Timezone conversion

B

Bijoy Naick

I have an events table which stores the time of each event - the time and
assoicated timezone. Is there a way of converting this time into GMT (with
support for DST).. some sort of function which accepts a time and timezone
as parameters and returns the time in GMT?
 
J

Jason Penniman

Microsoft recommends using UTC time (universal Time Coordinate)...similar to
the GMT concept. If you use that...

DateTime.ToLocalTime()
DateTime.ToUniversalTime()

If you want GMT, you'll have to write your own utility class.

-Jason
 
B

Bijoy Naick

these functions wont allow me to convert a time in Pacific time to UTC..
will they?
 
J

Jason Penniman

Yes they will. Let's say you need to convert the current time.
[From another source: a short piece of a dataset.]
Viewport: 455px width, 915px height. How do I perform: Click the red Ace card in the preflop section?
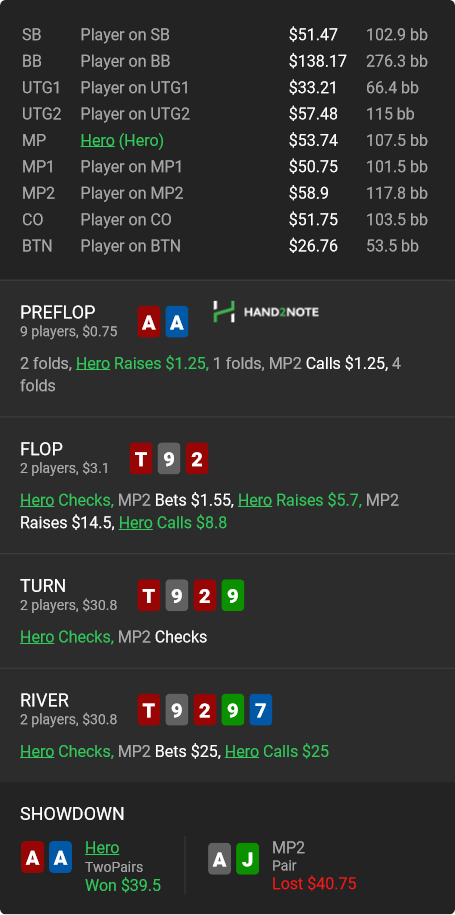click(x=149, y=322)
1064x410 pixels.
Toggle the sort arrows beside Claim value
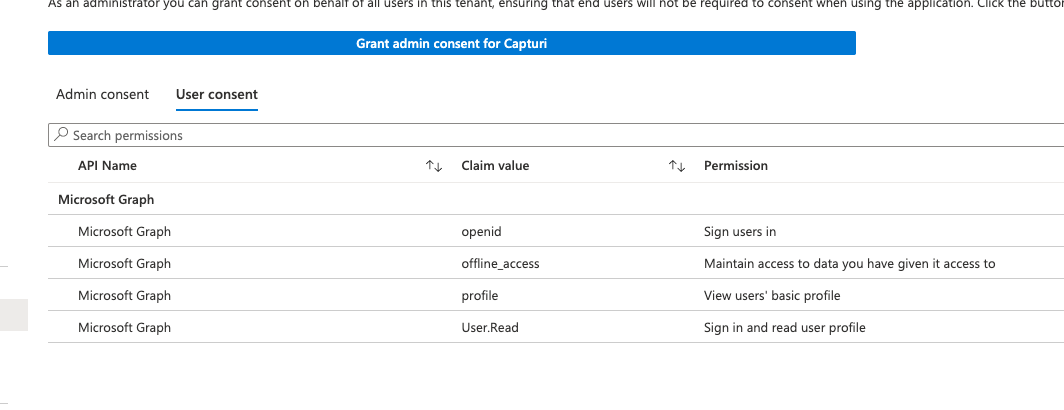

DateTime currentTime = DateTime.Now;
DateTime utcTime = currentTime.ToUniveralTime();

or the short version: DateTime utcTime = DateTime.Now.ToUniversalTime();

If you need to use a date other than "now":

DateTime myDate = DateTime.Parse("7/4/2004 13:00:00");
DateTime utcTime = myDate.ToUniversalTime();

the short version: DateTime utcTime = DateTime.Parse("7/4/2004
13:00:00").ToUniversalTime();

To convert back:

DateTime myDate = utcTime.ToLocalTime();

Of course, this example assumes you are using the timezone of the machine
the application lives on. If you're on the east cost and need to convert to
pacific, you can use the Calendar Object to set the locale and pull your
dates/times from that. Though, if you need that flexability, and are going
to bu reusing that code, I would take the custom utility class approach.
 
B

Bijoy Naick

do u have any examples of the calendar object?

Jason Penniman said:
Yes they will. Let's say you need to convert the current time.

DateTime currentTime = DateTime.Now;
DateTime utcTime = currentTime.ToUniveralTime();

or the short version: DateTime utcTime = DateTime.Now.ToUniversalTime();

If you need to use a date other than "now":

DateTime myDate = DateTime.Parse("7/4/2004 13:00:00");
DateTime utcTime = myDate.ToUniversalTime();

the short version: DateTime utcTime = DateTime.Parse("7/4/2004
13:00:00").ToUniversalTime();

To convert back:

DateTime myDate = utcTime.ToLocalTime();

Of course, this example assumes you are using the timezone of the machine
the application lives on. If you're on the east cost and need to convert to
pacific, you can use the Calendar Object to set the locale and pull your
dates/times from that. Though, if you need that flexability, and are going
to bu reusing that code, I would take the custom utility class approach.
 
J

Jason Penniman

Sorry... in Java mode these days... The Calendar class in .Net doesn't allow
you to set the timezone. There is a TimeZone class, but it also uses the
timezone of the current computer.

Looks like, if you want that flexability, you're going to have to write you
own. You could Inherit the TimeZone class (DateTime is a structure and not
inheritable) and overload the ToLocalTime() method. That way, your new
class has all the other functionality you need to work with TimeZones and
UTC time.

Something like....

public DateTime ToLocalTime(DateTime dt, string tz) {
if (tz.ToLower().Equals("pst")) {
return dt.AddHours(-8);
}
}

Obviously, you'll have to get a litte more fancy to get around the daylight
savings time problem. You'll have to test it to get the math right, but you
can use the TimeZone.IsDaylightSavingTime method coupled with the
DaylightTime class to check if the date is within daylight savings time.
 
G

Guest

I've been using the ToUniversalTime object with great success until we moved
the clocks forward for daylight savins time. Now, ToUniversalTime shows UTC
+ 1 hour. How can I compensate for this automatically?